## Material shown
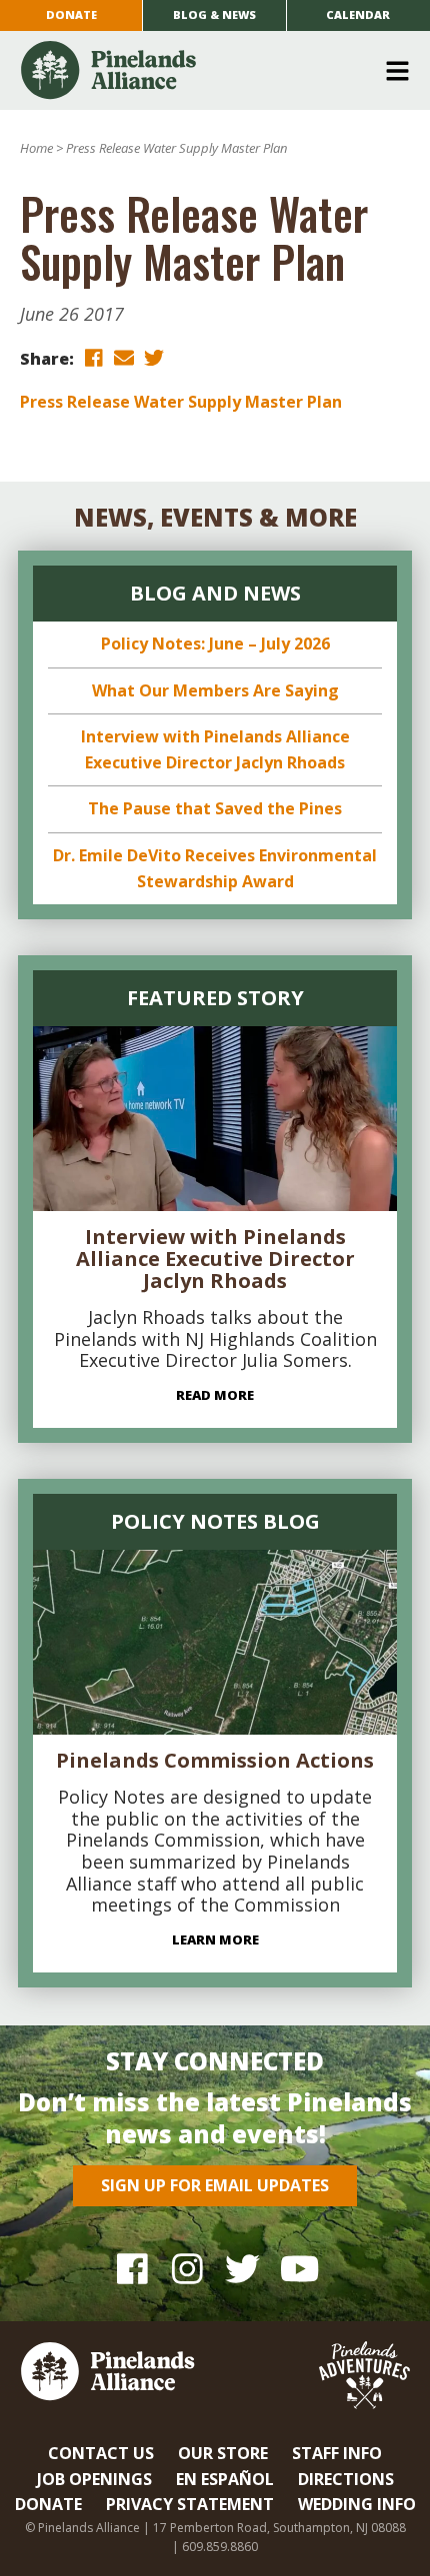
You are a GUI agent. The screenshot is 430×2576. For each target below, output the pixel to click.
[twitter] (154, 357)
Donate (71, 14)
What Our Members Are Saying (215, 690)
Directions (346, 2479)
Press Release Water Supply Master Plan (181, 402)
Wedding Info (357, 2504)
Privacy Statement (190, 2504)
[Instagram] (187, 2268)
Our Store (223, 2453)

* * *

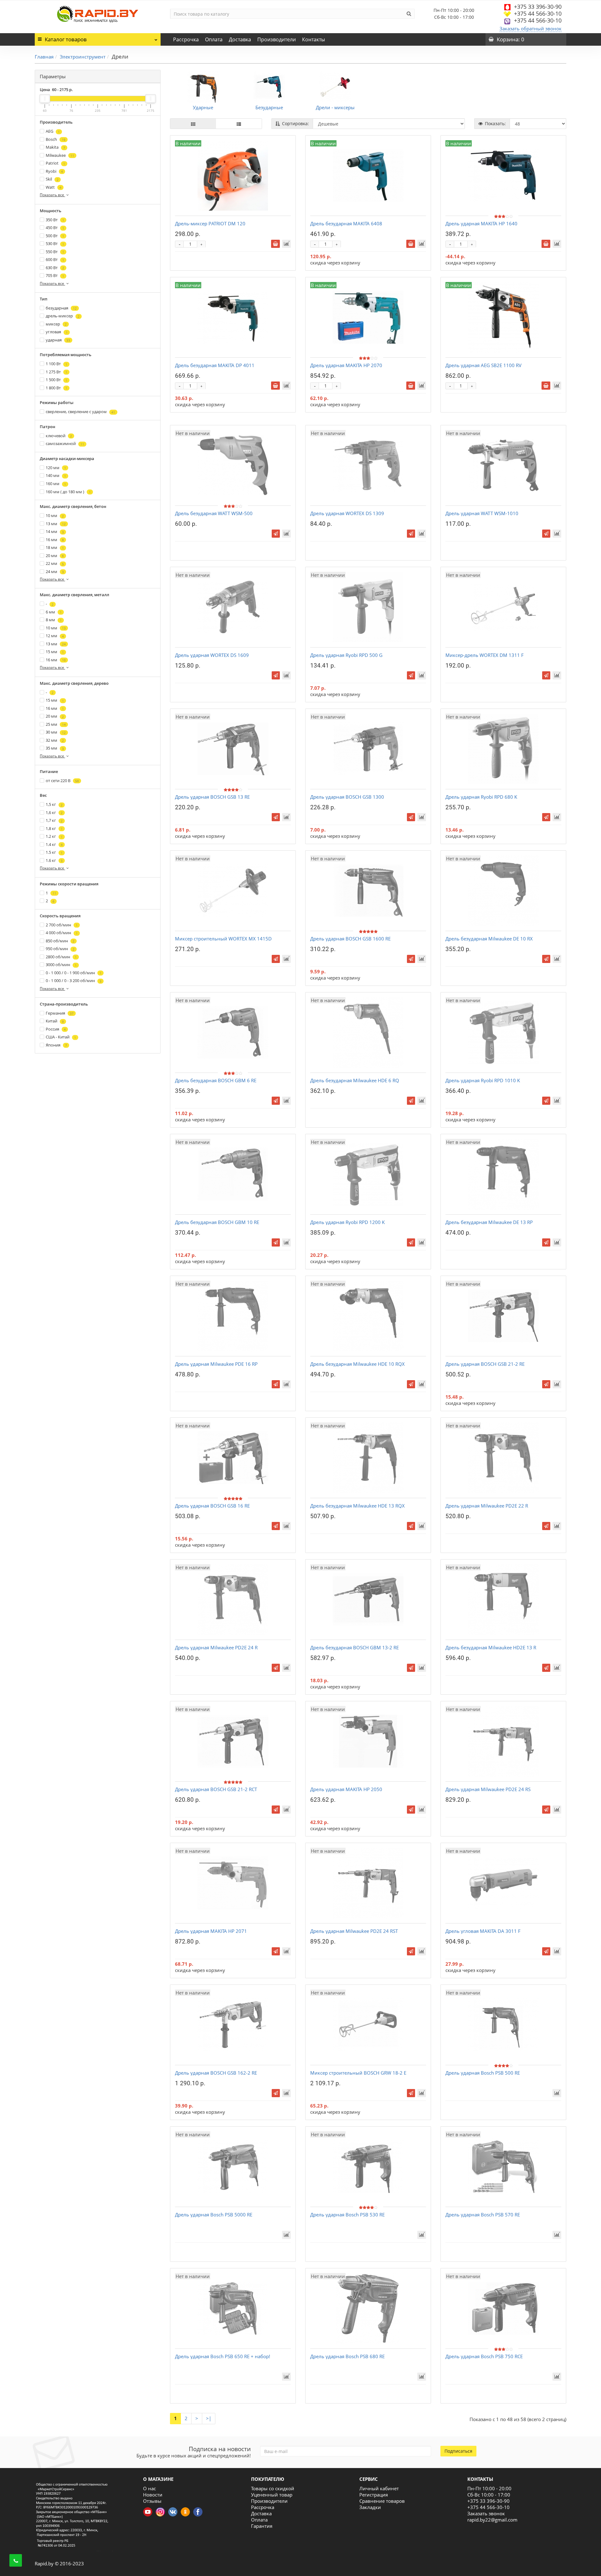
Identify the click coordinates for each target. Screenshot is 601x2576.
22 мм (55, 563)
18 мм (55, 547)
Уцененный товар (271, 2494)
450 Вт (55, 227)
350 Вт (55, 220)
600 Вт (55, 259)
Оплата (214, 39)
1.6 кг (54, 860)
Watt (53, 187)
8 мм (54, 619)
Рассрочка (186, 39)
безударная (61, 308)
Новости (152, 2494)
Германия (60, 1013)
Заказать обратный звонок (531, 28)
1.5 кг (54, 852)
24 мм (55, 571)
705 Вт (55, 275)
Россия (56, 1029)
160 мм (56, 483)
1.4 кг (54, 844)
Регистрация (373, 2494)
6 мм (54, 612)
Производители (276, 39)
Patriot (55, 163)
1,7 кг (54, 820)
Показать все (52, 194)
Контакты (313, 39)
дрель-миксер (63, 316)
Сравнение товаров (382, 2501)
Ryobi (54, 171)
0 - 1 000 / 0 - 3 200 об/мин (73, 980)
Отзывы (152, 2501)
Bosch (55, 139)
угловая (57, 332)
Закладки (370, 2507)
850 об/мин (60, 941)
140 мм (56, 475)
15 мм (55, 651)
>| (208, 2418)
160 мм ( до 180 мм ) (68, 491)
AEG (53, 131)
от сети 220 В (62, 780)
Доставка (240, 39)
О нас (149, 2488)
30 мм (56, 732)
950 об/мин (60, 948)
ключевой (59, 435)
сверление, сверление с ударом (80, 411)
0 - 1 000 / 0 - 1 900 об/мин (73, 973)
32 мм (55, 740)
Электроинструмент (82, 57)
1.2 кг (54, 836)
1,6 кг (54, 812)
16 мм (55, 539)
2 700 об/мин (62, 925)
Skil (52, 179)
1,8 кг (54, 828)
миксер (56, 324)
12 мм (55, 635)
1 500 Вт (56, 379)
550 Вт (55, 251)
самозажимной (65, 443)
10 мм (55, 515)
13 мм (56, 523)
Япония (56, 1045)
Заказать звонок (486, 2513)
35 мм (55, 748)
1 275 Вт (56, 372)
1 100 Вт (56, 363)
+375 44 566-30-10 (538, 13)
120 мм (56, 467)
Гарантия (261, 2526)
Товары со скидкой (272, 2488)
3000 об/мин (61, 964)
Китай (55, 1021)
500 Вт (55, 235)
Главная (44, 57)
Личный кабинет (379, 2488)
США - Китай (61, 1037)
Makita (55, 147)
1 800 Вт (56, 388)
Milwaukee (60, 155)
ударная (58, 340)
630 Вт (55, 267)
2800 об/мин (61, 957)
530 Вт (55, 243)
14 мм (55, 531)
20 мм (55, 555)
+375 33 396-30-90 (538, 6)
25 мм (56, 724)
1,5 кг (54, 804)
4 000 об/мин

* * *

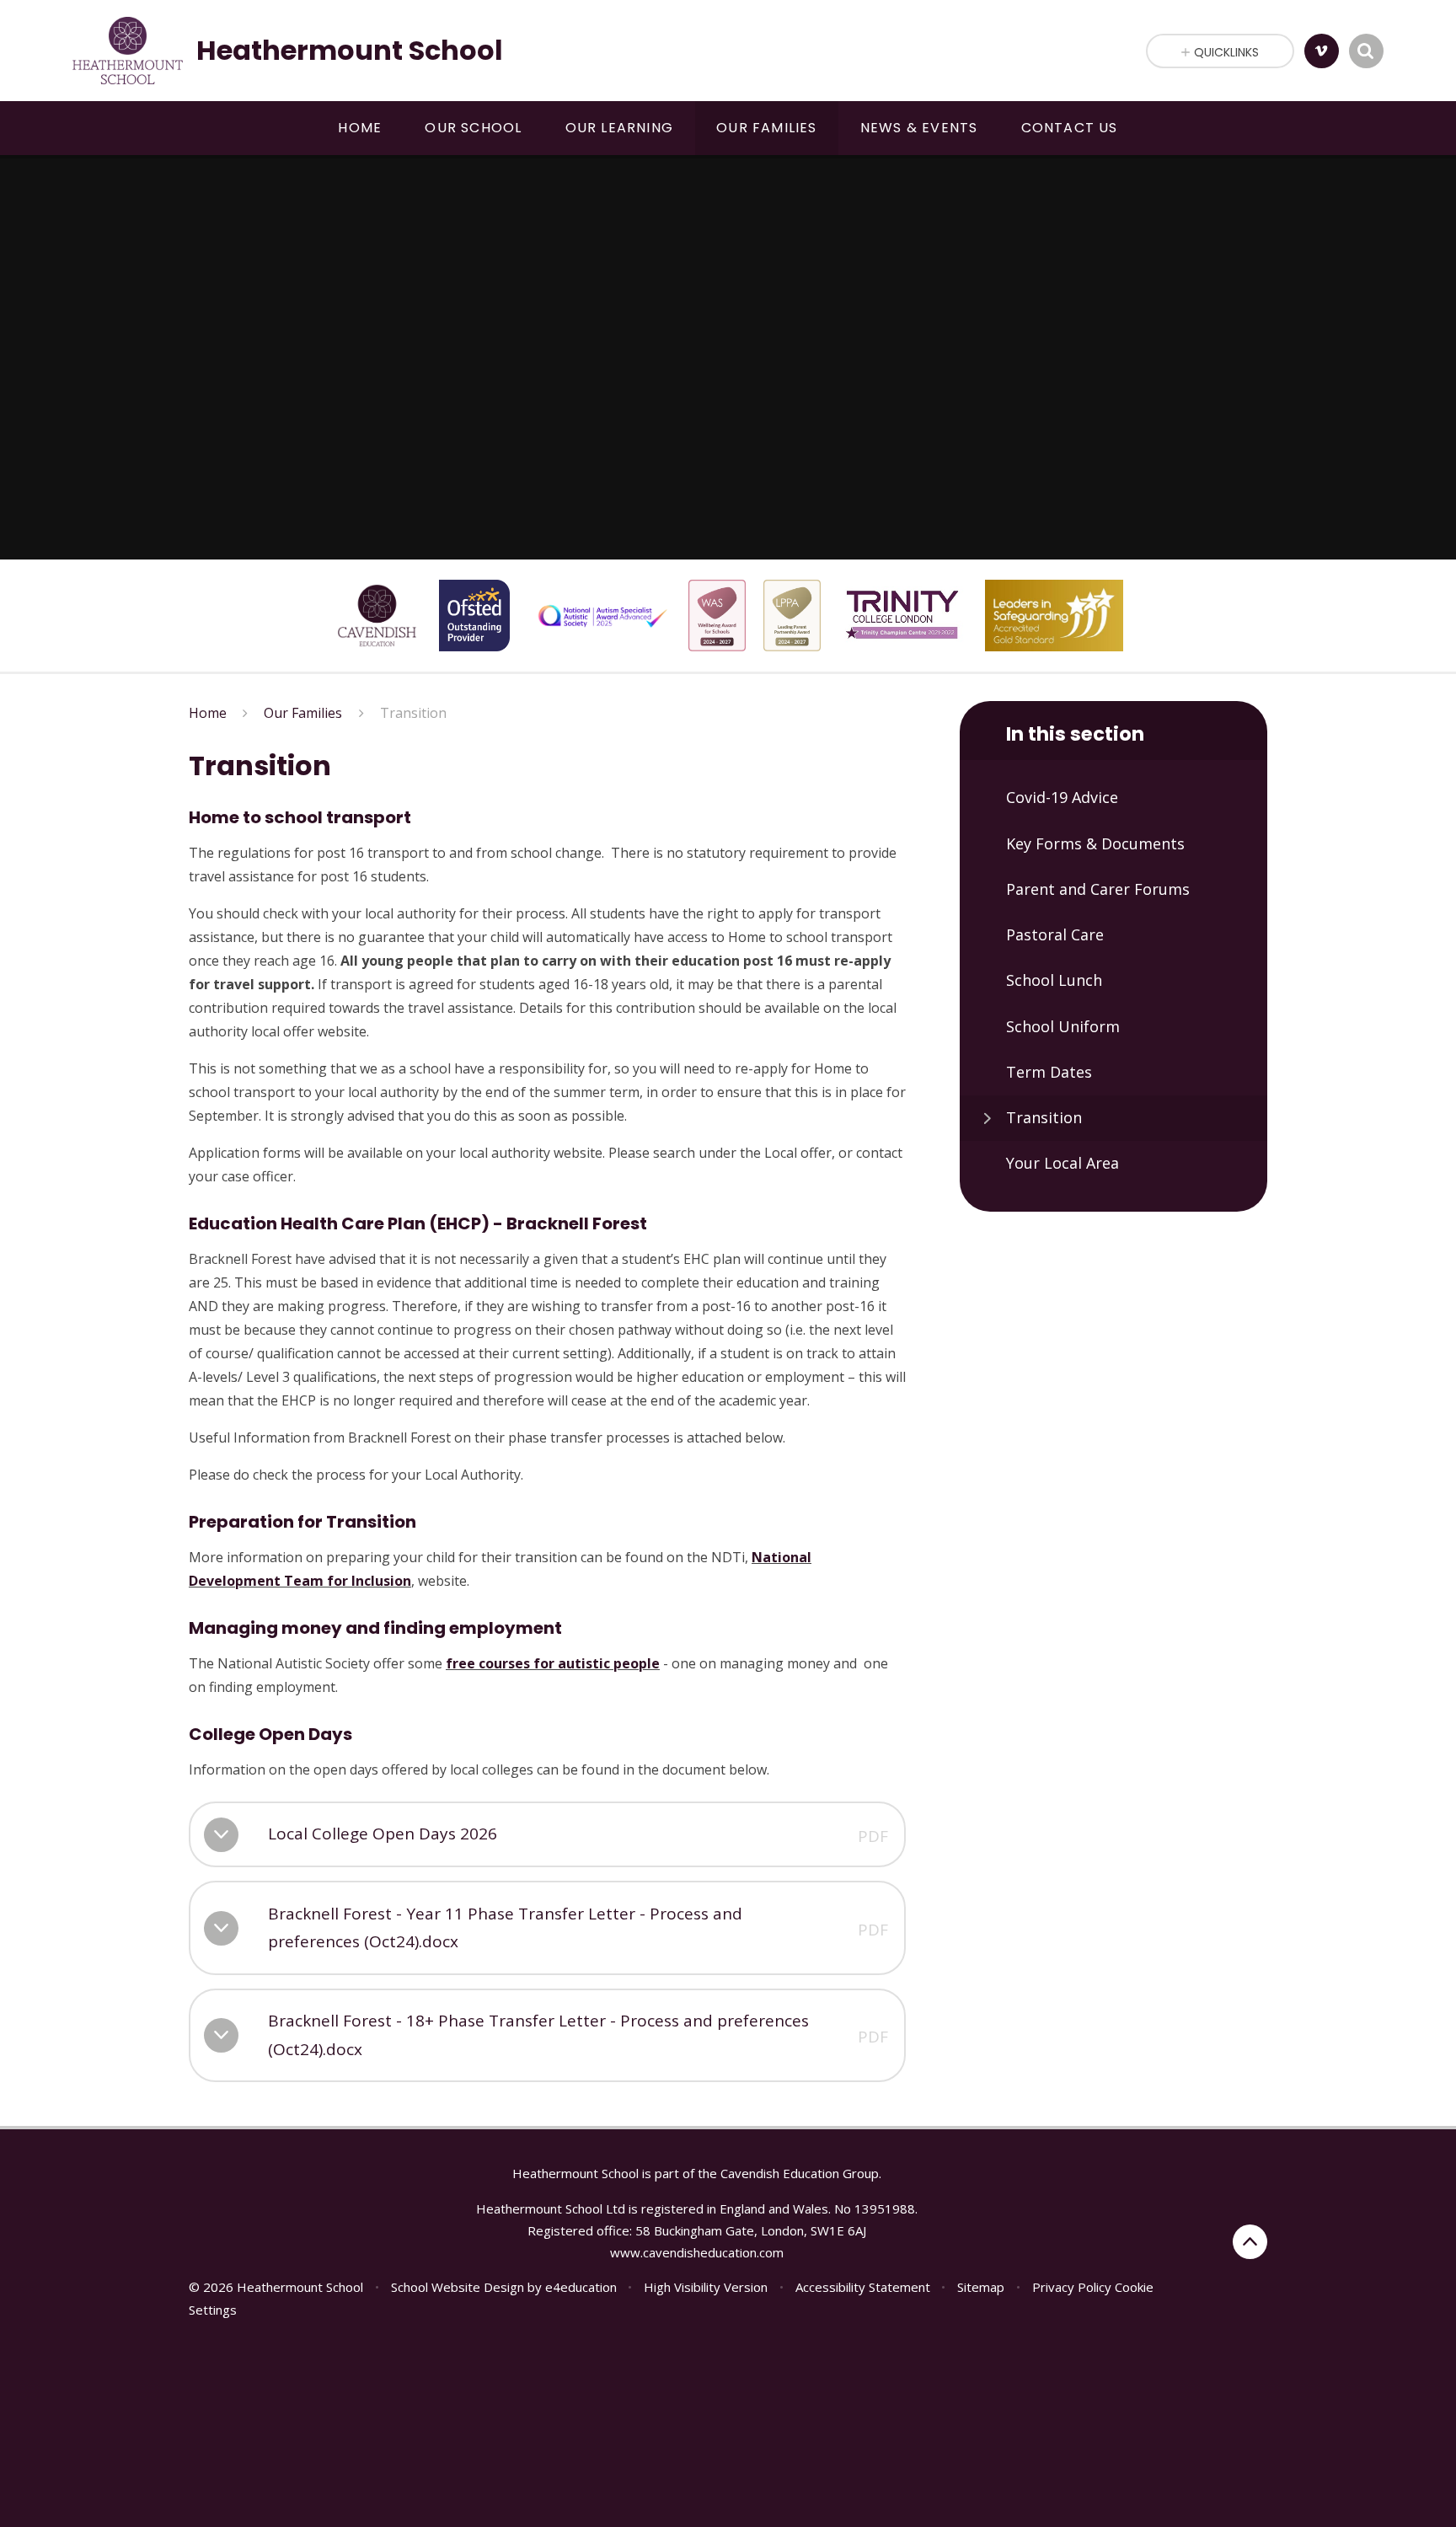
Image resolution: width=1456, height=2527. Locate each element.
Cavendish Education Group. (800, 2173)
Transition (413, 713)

## Work to complete
Scan the material above for the string "target" and copy every line that has it.

## Response box
You are a GUI agent. The screenshot is 430×2576. For each target below, output the pixel to click.
Identify the click coordinates for each target. Screenshot is 601x2576.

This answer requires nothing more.